Effects of host extinction and vector preferences on vector-borne disease risk in phylogenetically structured host-hector communities

Abstract

Anthropogenic disturbance impacts the phylogenetic composition and diversity of ecological communities. While changes in diversity are known to dramatically change species interactions and alter disease dynamics, the effects of phylogenetic changes in host and vector communities on disease have been relatively poorly studied. Using a theoretical model, we investigated how phylogeny and extinction influence network structural characteristics relevant to disease transmission in disturbed environments. We modelled a multi-host, multi-vector community as a bipartite ecological network, where nodes represent host and vector species and edges represent connections among them through vector feeding, and we simulated vector preferences and threat status on host and parasite phylogenies. We then simulated loss of hosts, including phylogenetically clustered losses, to investigate how extinction influences network structure. We compared effects of phylogeny and extinction to those of host specificity, which we predicted to strongly increase network modularity and reduce disease prevalence. The simulations revealed that extinction often increased modularity, with higher modularity as species loss increased, although not as much as increasing host specificity did. These results suggest that extinction itself, all else being equal, may reduce disease prevalence in disturbed communities. However, in real communities, systematic patterns in species loss (e.g. favoring high competence species) or changes in abundance may counteract these effects. Unexpectedly, we found that effects of phylogenetic signal in host and vector traits were relatively weak, and only important when phylogenetic signal of host and vector traits were similar, or when these traits both varied.

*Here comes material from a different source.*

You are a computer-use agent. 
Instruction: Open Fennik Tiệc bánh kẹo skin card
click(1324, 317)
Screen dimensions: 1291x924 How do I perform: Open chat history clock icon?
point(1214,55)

Fig 1. Overview of the modelling approach.

The schematic shows the four main steps in the model, labelled 1–4. Note that λ is adjusted to reflect variable phylogenetic signal in the simulated traits, which assumes a Brownian motion model of evolution.

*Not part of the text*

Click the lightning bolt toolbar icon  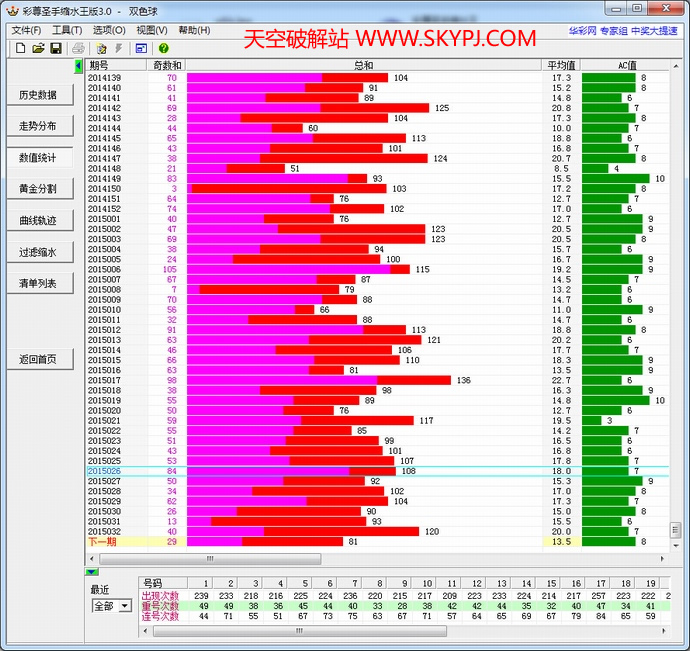119,48
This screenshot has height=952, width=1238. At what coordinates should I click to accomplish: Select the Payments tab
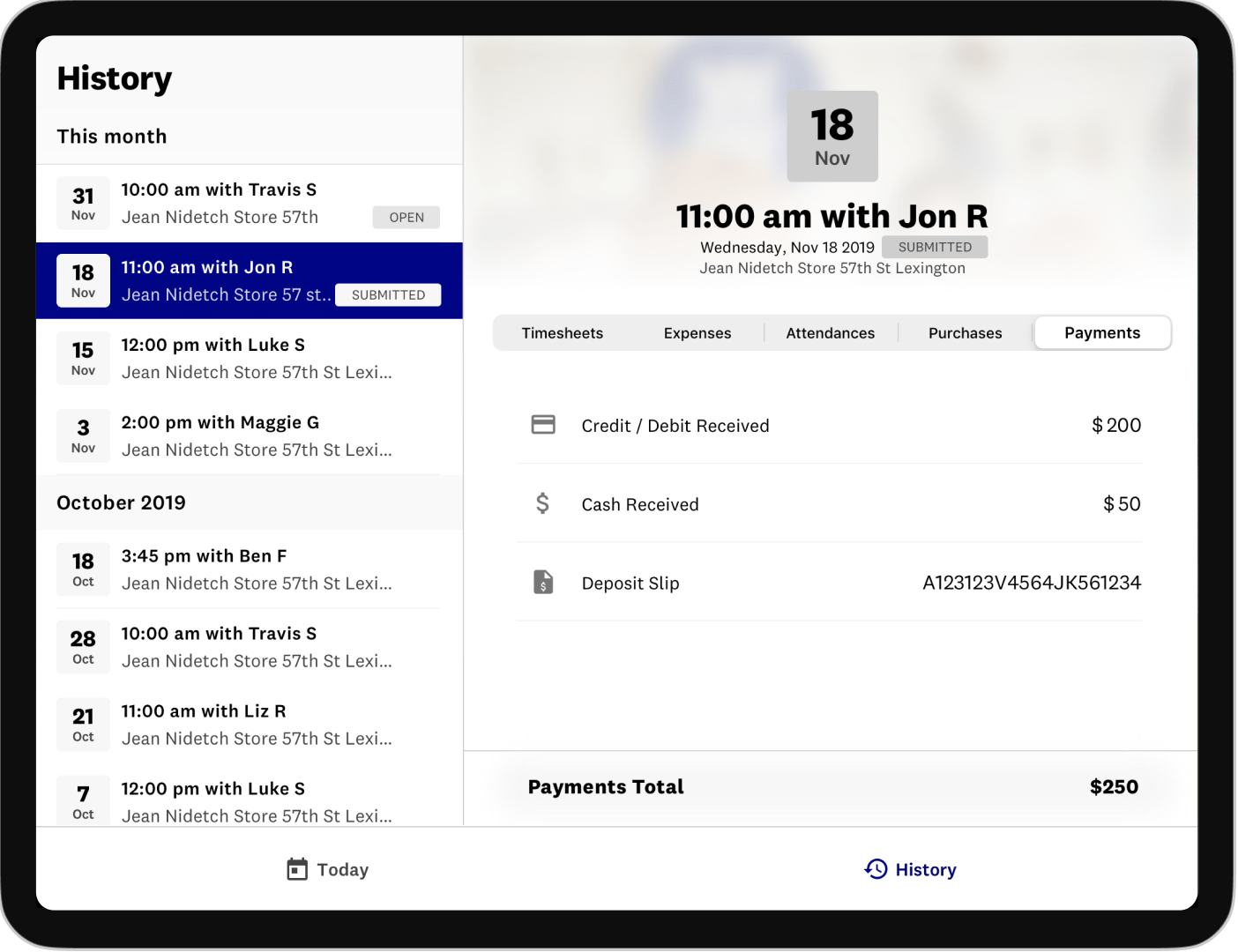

Fig 2. Bipartite networks for representative simulations with small and large values of host specificity (g).

Width of bar reflects overall summed preference by vectors (top, taxa labeled starting with v) for hosts (bottom, taxa labelled starting with h), and plots show all preference scores between vectors and hosts that are 0.01 or greater (maximum value is always 1). The smallest version of g used was 0.021 (top plot), revealing generalist vectors. The largest value of g was 4.98, with more vectors specializing on only a few hosts.

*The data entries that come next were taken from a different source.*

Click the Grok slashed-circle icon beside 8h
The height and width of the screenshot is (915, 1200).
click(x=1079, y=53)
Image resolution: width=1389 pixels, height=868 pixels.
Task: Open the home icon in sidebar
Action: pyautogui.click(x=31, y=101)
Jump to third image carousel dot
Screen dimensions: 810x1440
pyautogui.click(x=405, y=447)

Fig 3. Effect of host specificity on Q.

Simulations in which g was varied, holding all other parameters constant at their values in Table 1. A strong positive association was found (see text and Table 4).

Fig 4. Association between phylogenetic signal (λ) and modularity (Q₀).

Results are from bivariate tests, with λ_h1 = λ_v.

Fig 5. Modularity before and after extinction.

Line shows a slope of 1 through the intercept; thus, positive residuals indicate higher Q after extinction (i.e., Q₁ > Q₀, and ΔQ is negative). Results here are from simulations that varied phylogenetic signal in the vector trait (v), but similar results were found in other simulations.

Fig 6. Relationship between host specificity (g) and modularity (Q).

Data come from the 1000 simulations using the Latin hypercube sample (LHS). The measure of modularity is pre-extinction (i.e., Q₀).

Fig 7. Effects of variables on maximum and minimum values of Q.

For each variable, we indicate the 50 highest (+ symbol) and 50 lowest (circles) values of Q₀ from simulations conducted with the LHS. This provides a way to assess whether high extreme output values are consistently associated with particularly high or low values of each variable.

Fig 8. Extreme values of pre-extinction modularity—Post-extinction modularity (ΔQ) in relation to eight parameters in the LHS.

For each variable, we indicate the 50 highest (+ symbol) and 50 lowest (circles) values of ΔQ from simulations conducted with the LHS. This provides a way to assess whether high extreme output values are consistently associated with particularly high or low values of each variable. ΔQ is calculated as Q0 –Q1, such that negative values indicate positive changes in modularity following extinction.

Fig 9. Prevalence of infection in the simulated communities in relation to host modularity.

We ran simulations on 100 networks from a Latin Hypercube sample, using the S-I model described in the Methods. Results here represent prevalence at time step 300, averaged across simulations in which the disease was initiated in different hosts.